Action item: Exclude the pictures. Transcribe, exactly as written, the lines from the one with "Select chapter '二、一元函数微分学'" through the end of the entries below.

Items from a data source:
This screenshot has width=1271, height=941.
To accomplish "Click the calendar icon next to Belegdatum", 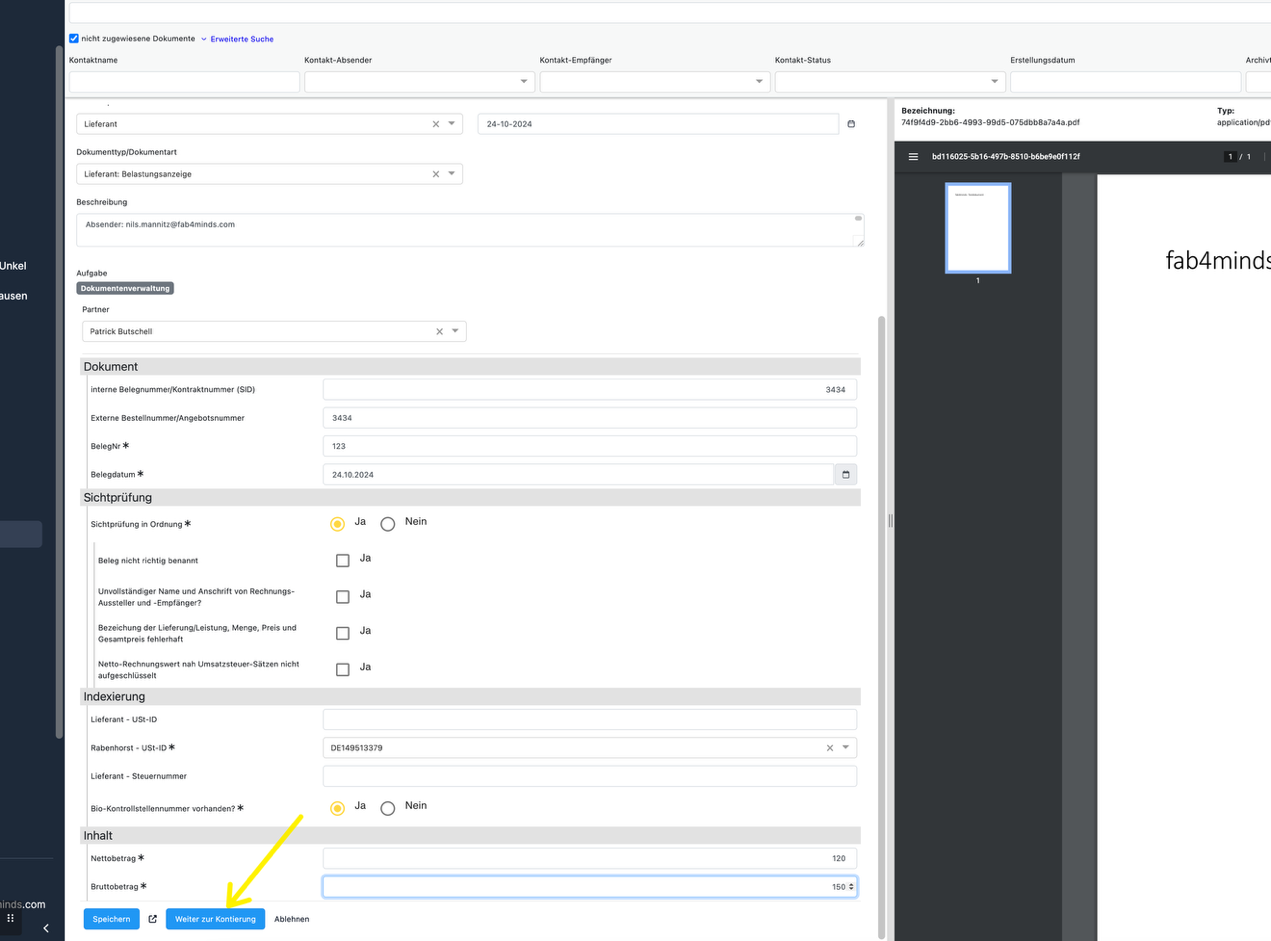I will (845, 475).
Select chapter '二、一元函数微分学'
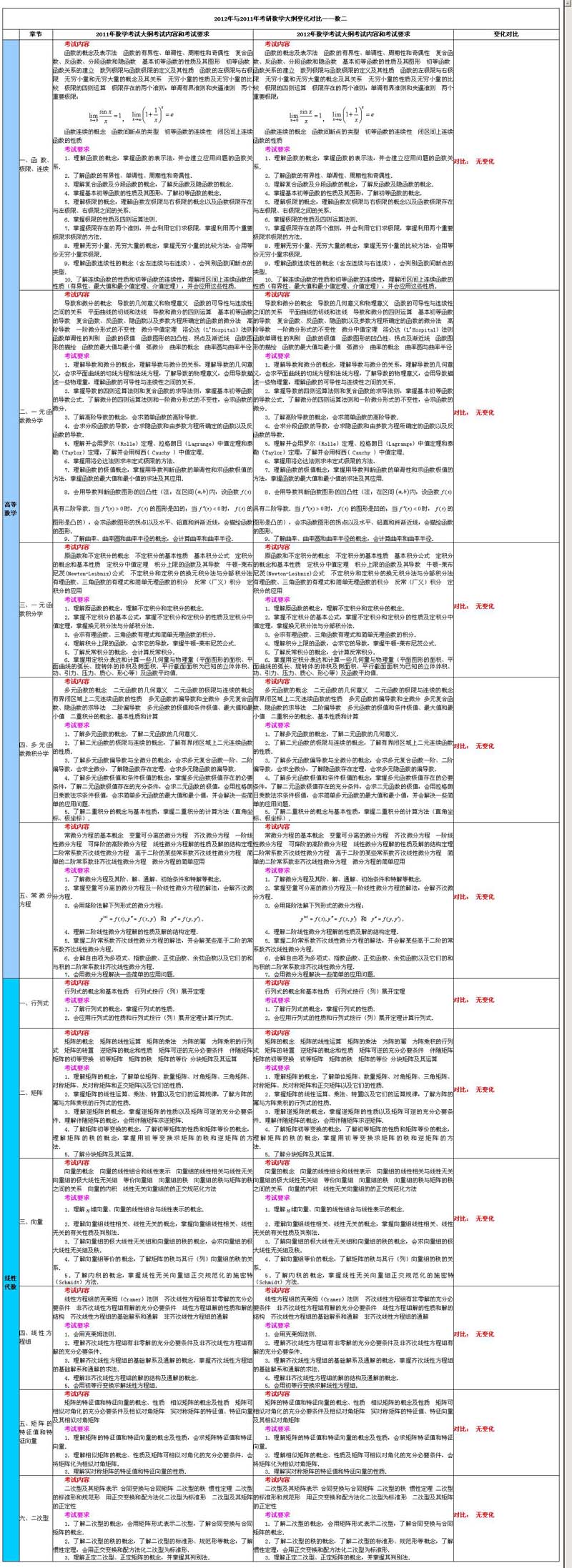 [35, 416]
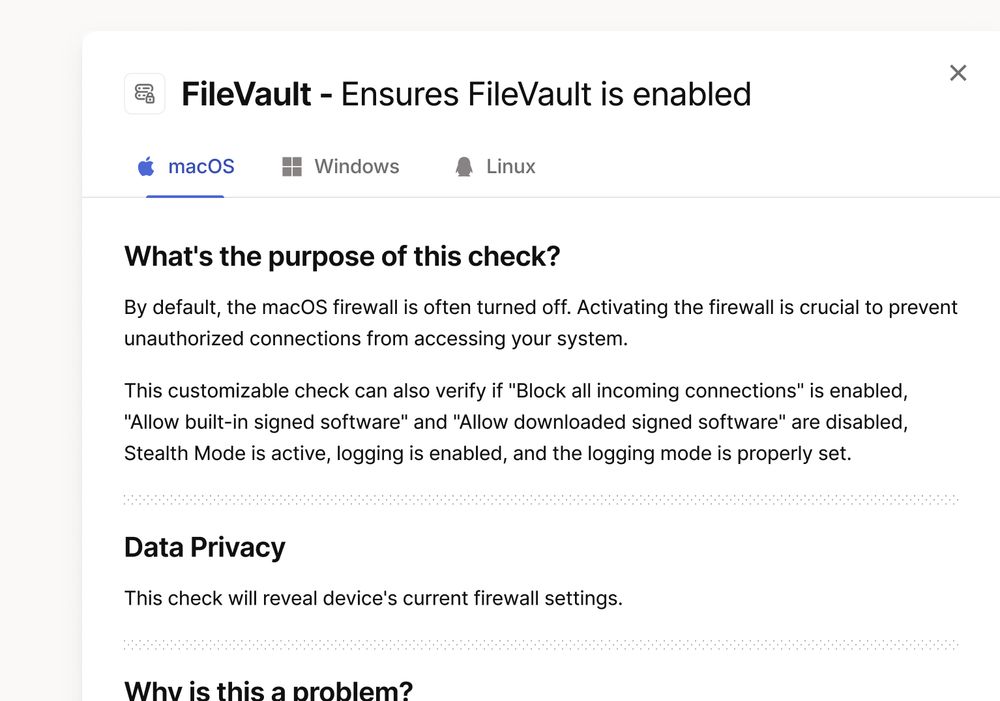The image size is (1000, 701).
Task: Click the 'What's the purpose of this check?' heading
Action: 342,256
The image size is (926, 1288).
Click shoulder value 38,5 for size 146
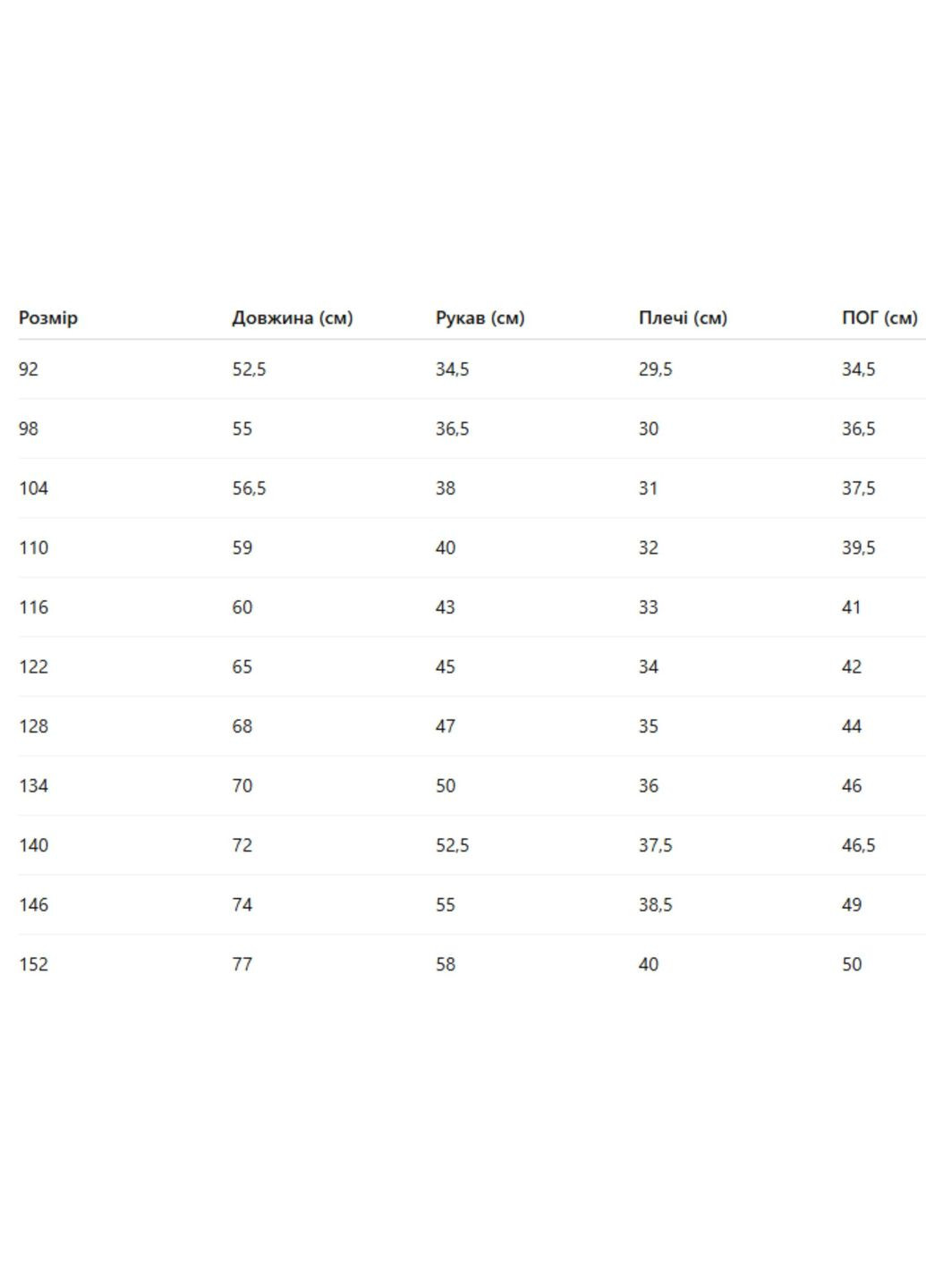tap(656, 905)
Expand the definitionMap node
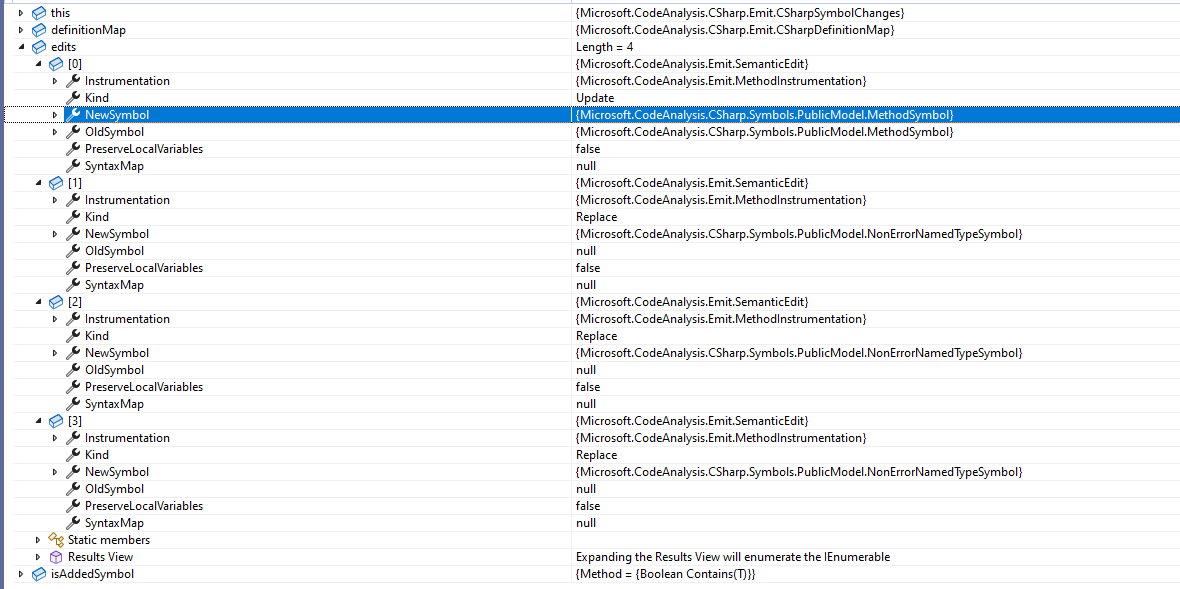The height and width of the screenshot is (589, 1180). pyautogui.click(x=22, y=29)
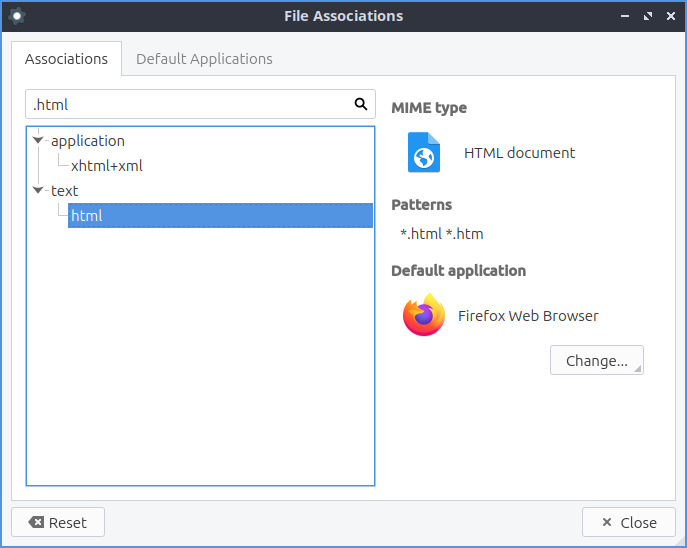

Result of the task:
Select chapter '二、一元函数微分学'
 [35, 416]
The image size is (1000, 701).
Task: Click the 'What's the purpose of this check?' heading
Action: 342,256
The image size is (926, 1288).
Click shoulder value 38,5 for size 146
tap(656, 905)
Expand the definitionMap node
The height and width of the screenshot is (589, 1180). pyautogui.click(x=22, y=29)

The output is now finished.